The report argues that consumers need to change their behaviour, but businesses, national and local government must also act to reduce the number of polluting van and lorry journeys at all stages of the delivery process.
It calls on the Mayor of London to work with parcel delivery companies to put 90% of Londoners within 250m of a universal parcel pick-up/drop-off point by 2025, equivalent to installing 10,000 in-store pick-up points or lockers across the city. According to Centre for London, only 17% of parcels are delivered this way in London at present, despite pick-up options generally being cheaper than home deliveries.

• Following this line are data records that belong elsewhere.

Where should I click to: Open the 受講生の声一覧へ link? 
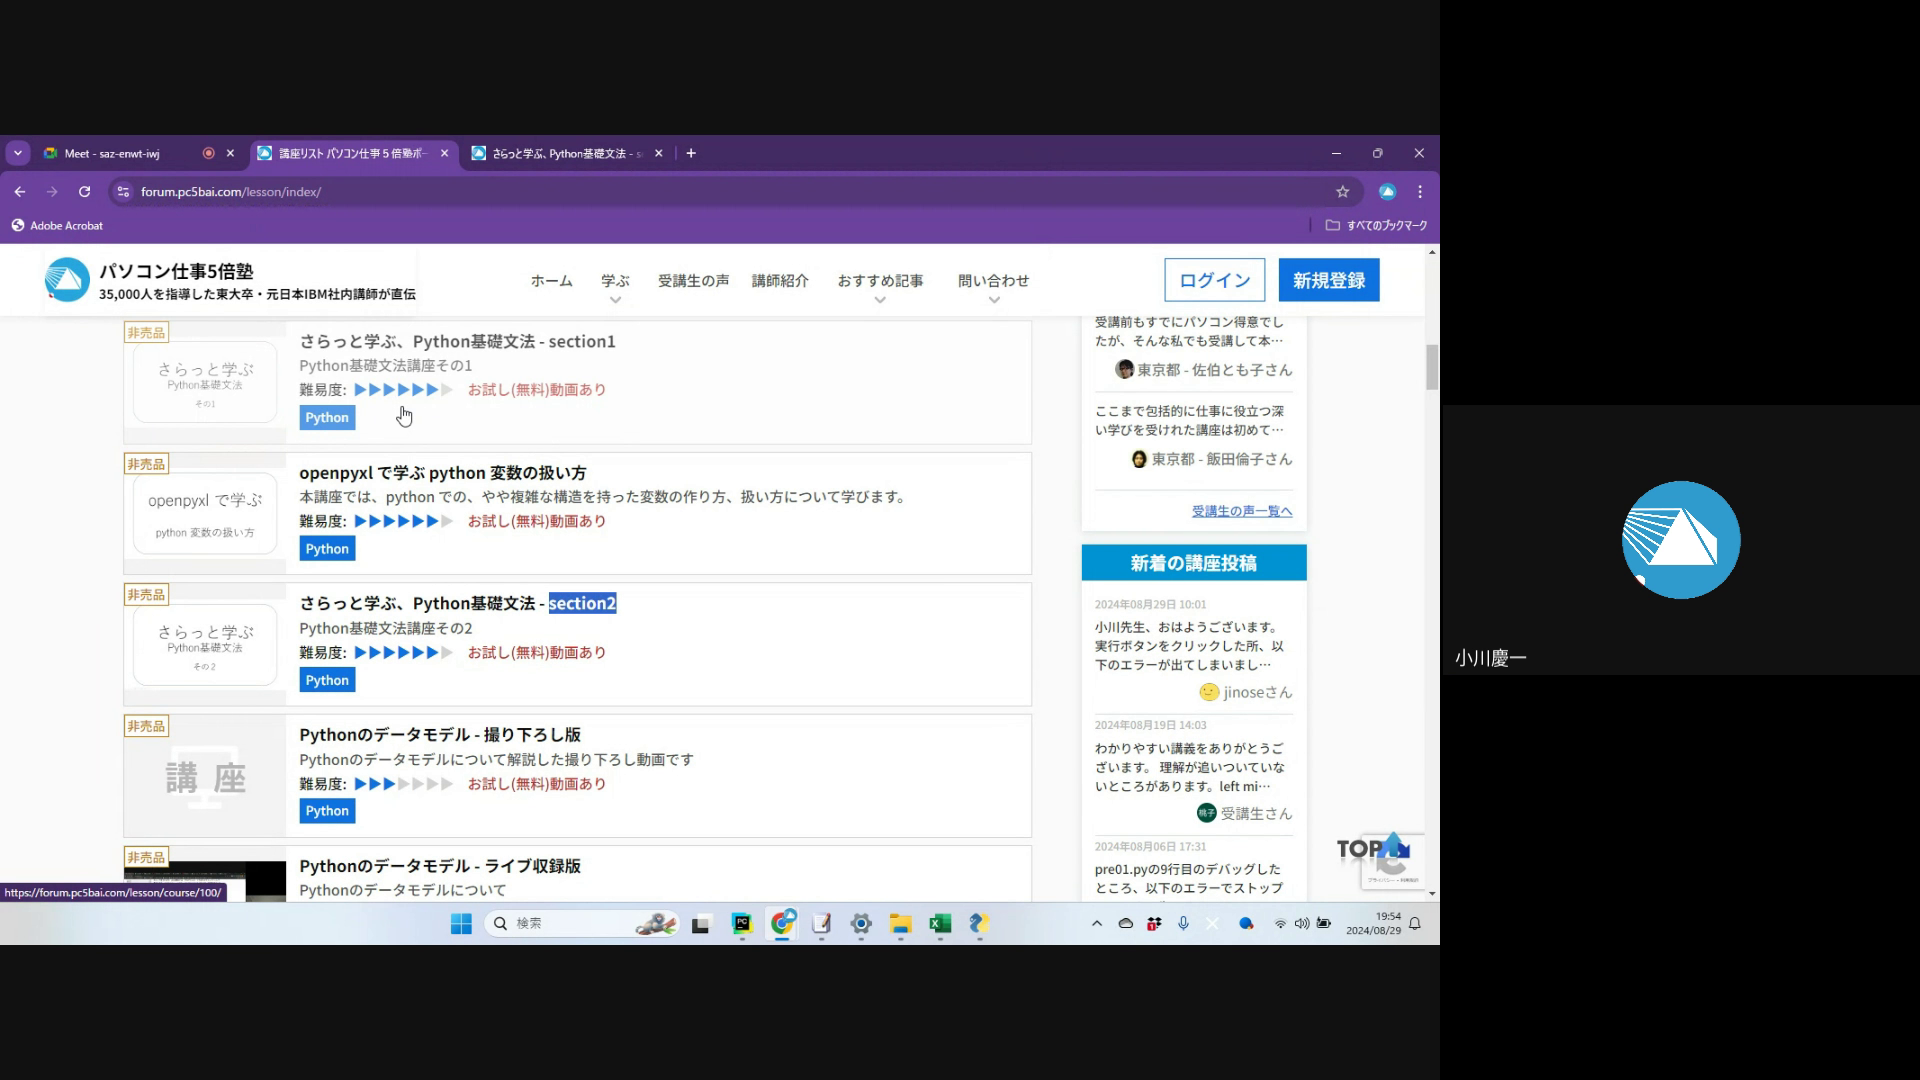[1241, 511]

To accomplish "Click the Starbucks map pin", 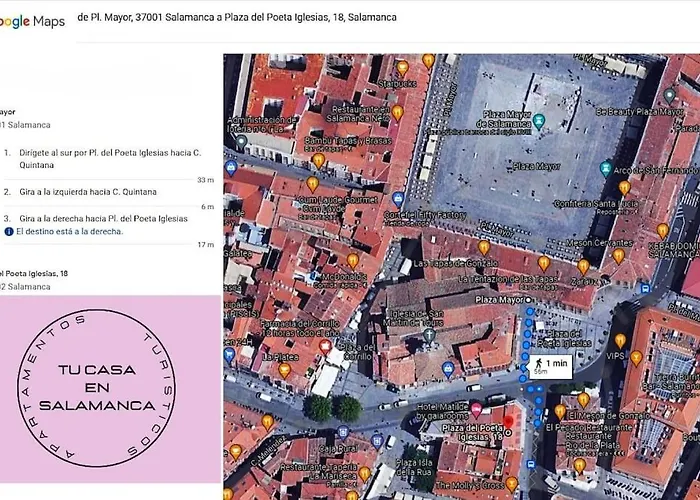I will (x=402, y=68).
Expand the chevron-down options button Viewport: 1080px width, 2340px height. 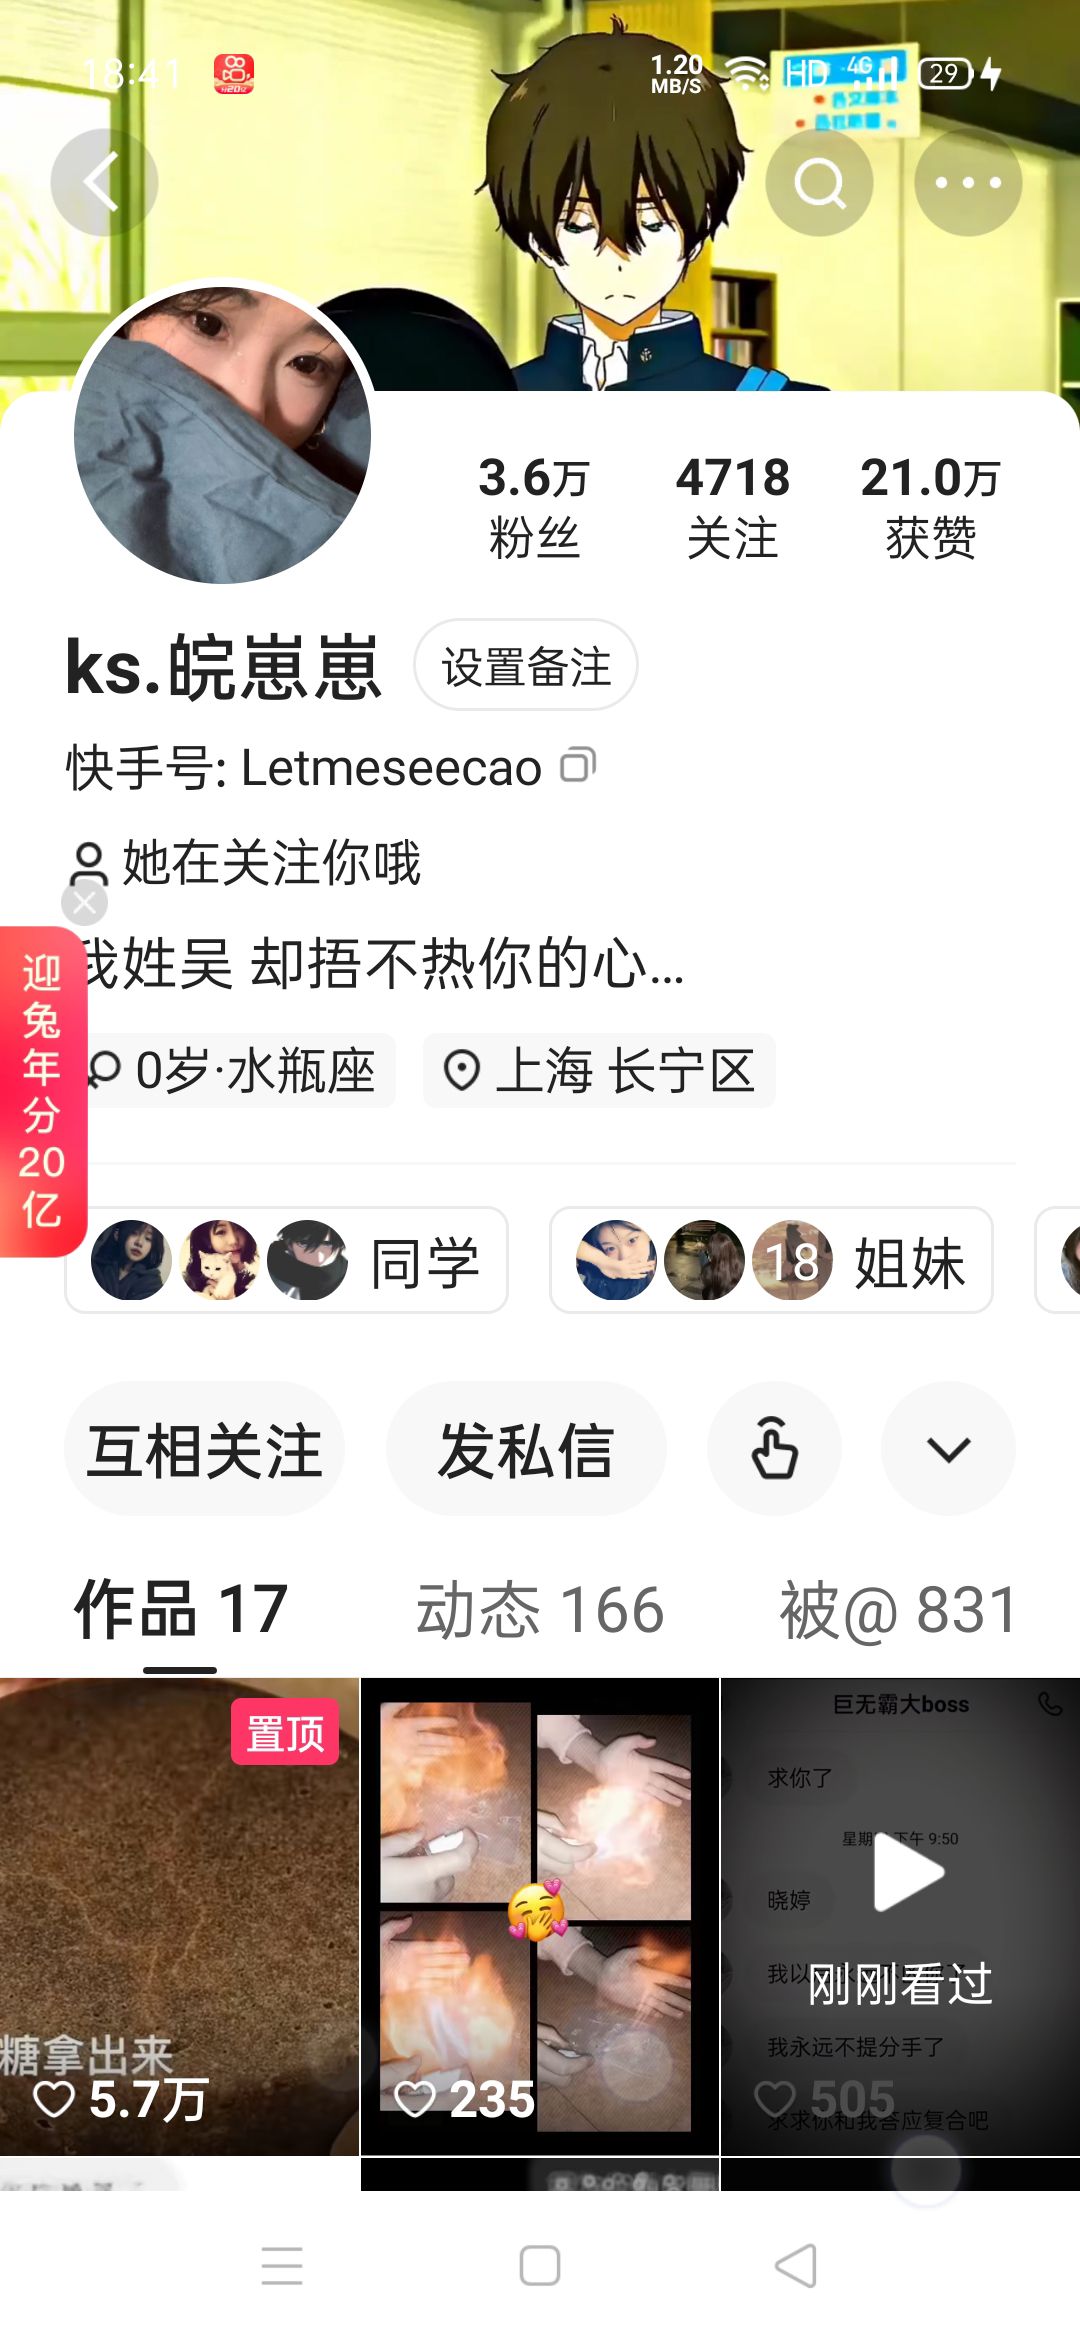pyautogui.click(x=948, y=1448)

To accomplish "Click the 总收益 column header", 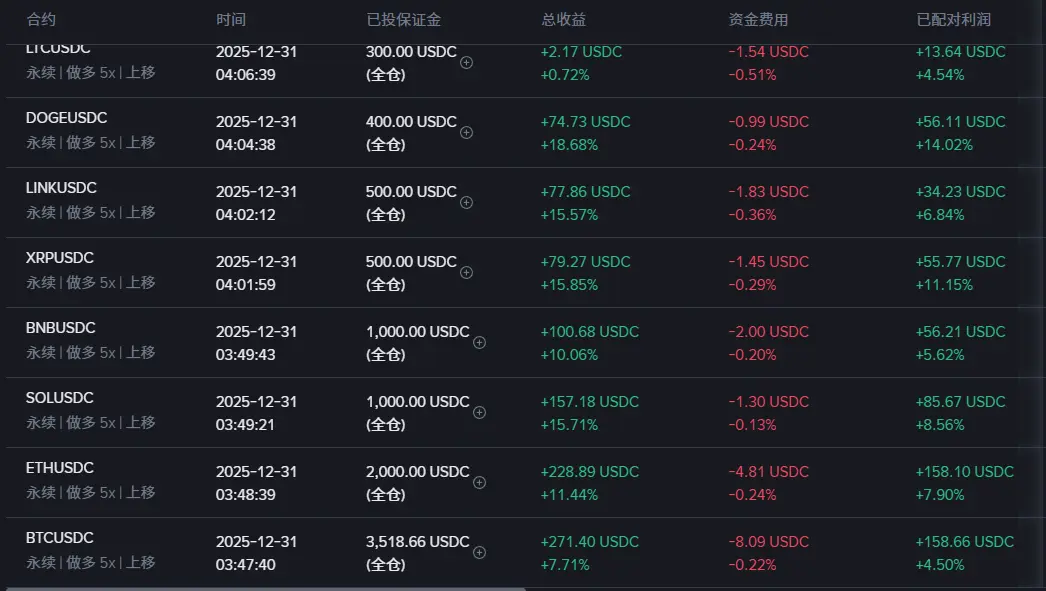I will tap(563, 20).
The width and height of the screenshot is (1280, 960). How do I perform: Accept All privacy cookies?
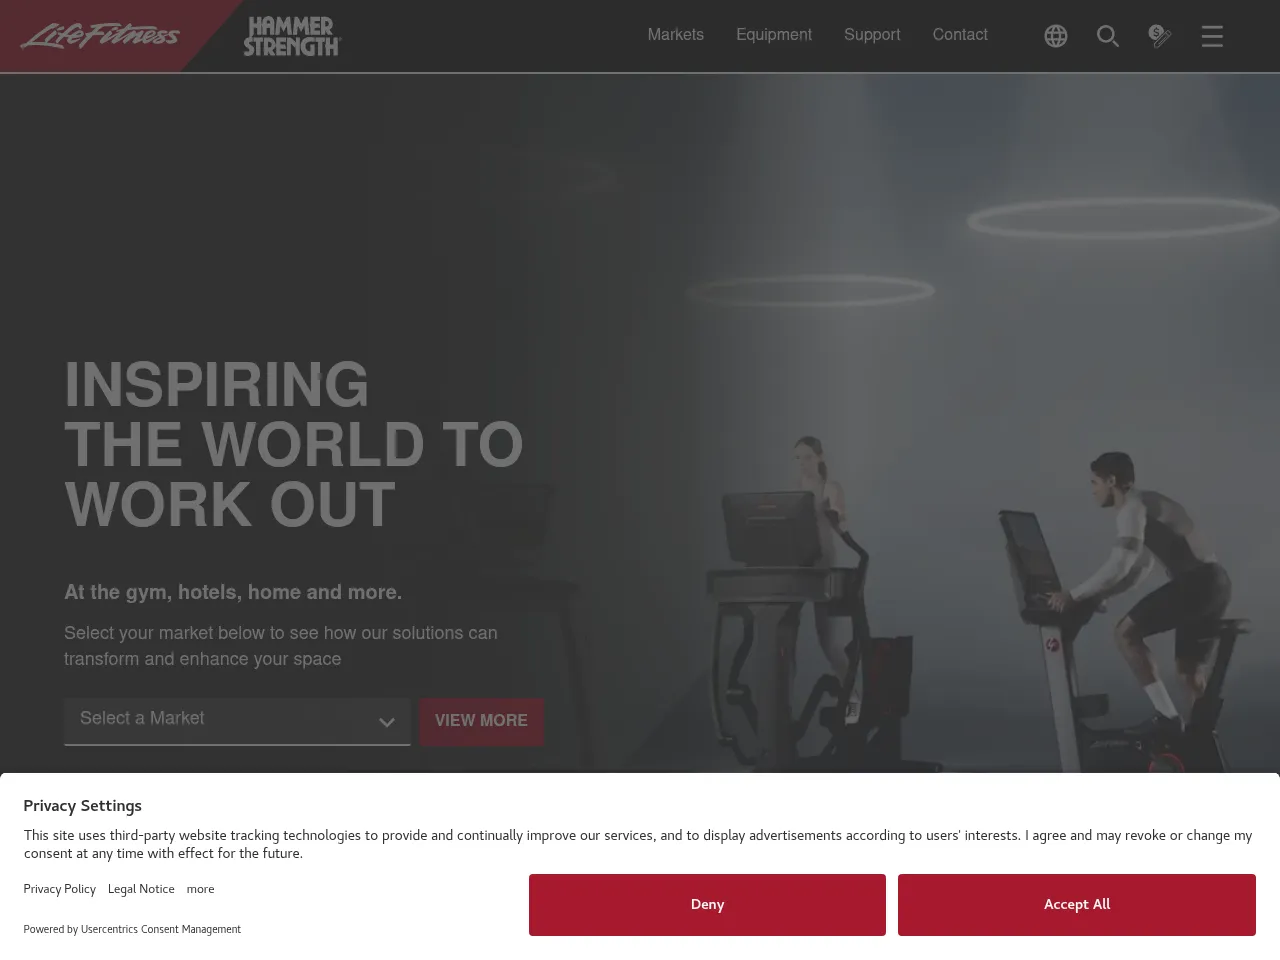[1077, 905]
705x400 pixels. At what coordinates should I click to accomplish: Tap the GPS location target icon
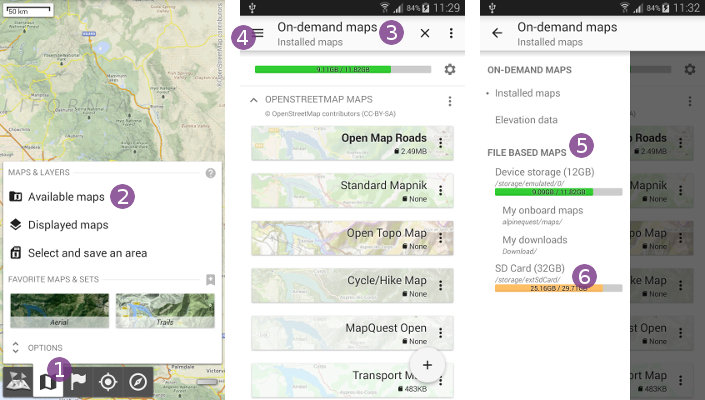click(108, 382)
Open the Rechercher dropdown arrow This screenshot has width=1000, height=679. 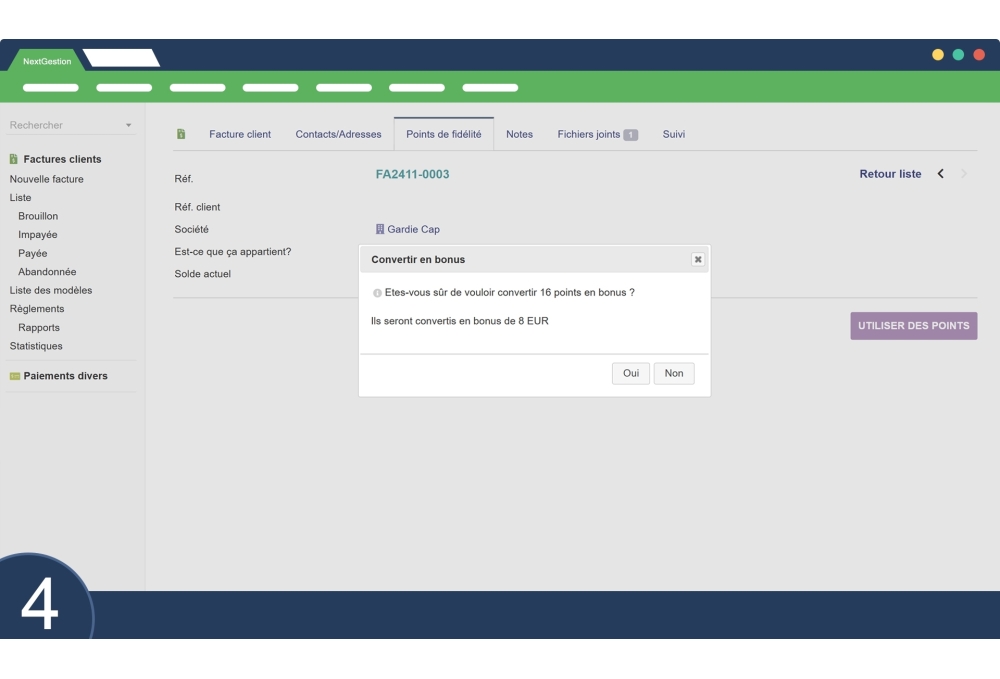tap(128, 125)
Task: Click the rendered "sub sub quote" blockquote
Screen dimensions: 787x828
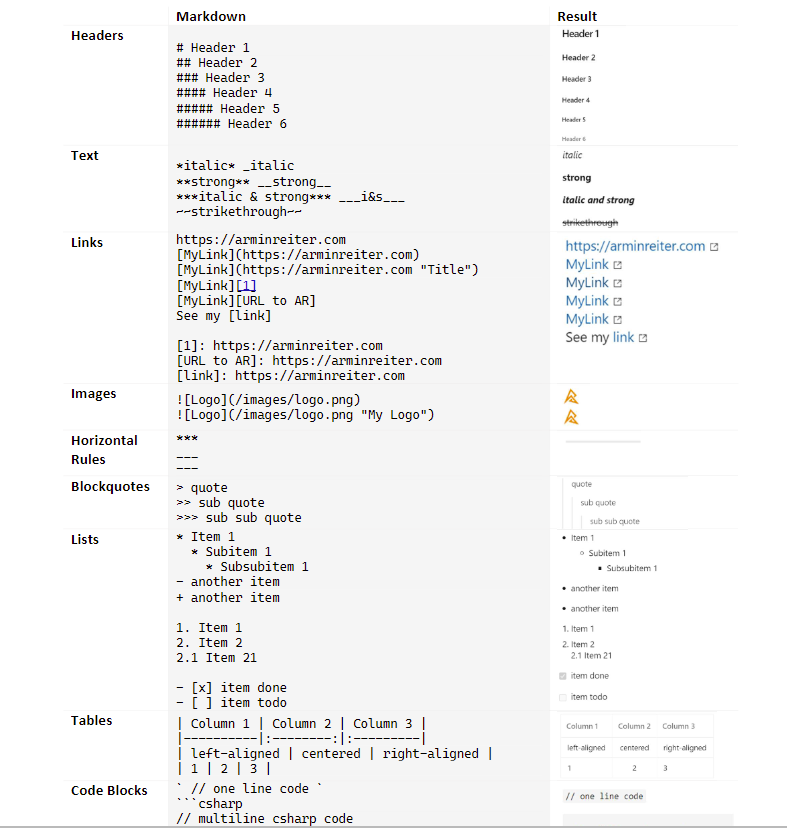Action: pos(614,521)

Thus, the report argues that introducing more of these pick-up points would allow companies to deliver large numbers of parcels at once to fewer locations, reducing vehicle traffic on the roads, and the knock-on-effect on air pollution and congestion. It could also mean that Londoners receive their parcels the first time they’re delivered: an estimated 60% of untimed home deliveries end in failure, and redeliveries increase van traffic on the roads.
The report also recommends that the Mayor of London is given new powers to incentivise Londoners to use pick-up/drop-off locations. This could include an online sales tax for at-home deliveries, which could also encourage delivery companies to set up more pick-up/drop-off locations across the city.
The report also calls on the mayor to introduce a pay-per-mile road user charging scheme that could give priority to delivery and servicing vehicles. This could help to cut congestion, save time and money for drivers and businesses, and reduce the number of private car trips.
The report welcomes the recent extension to the Ultra Low Emission Zone but highlights that many diesel and petrol vans are already compliant with the scheme standards so don’t have to pay the fine.
Alongside the shift to EVs, forecasts suggest that at least 4,000 rapid charging points will be needed in London by 2025, an 800% increase from the 500 in the city at the end of 2020. The report argues that national government should fund the installation of charging facilities at commercial properties such as consolidation centres, and invest in reactivating London’s piers, wharves and rail-road interchanges as viable alternatives to van and lorry journeys on London’s roads.
The report also highlights how a shortage of land available for logistics in central London can increase the distance that vans have to travel. It calls for the mayor to work with local authorities to ensure space is available for logistics hubs where delivery companies can consolidate deliveries.
The report also suggests that London boroughs should also embrace dynamic kerb management to give delivery vehicles reliable access to space for loading and unloading, and avoid unnecessary additional driving.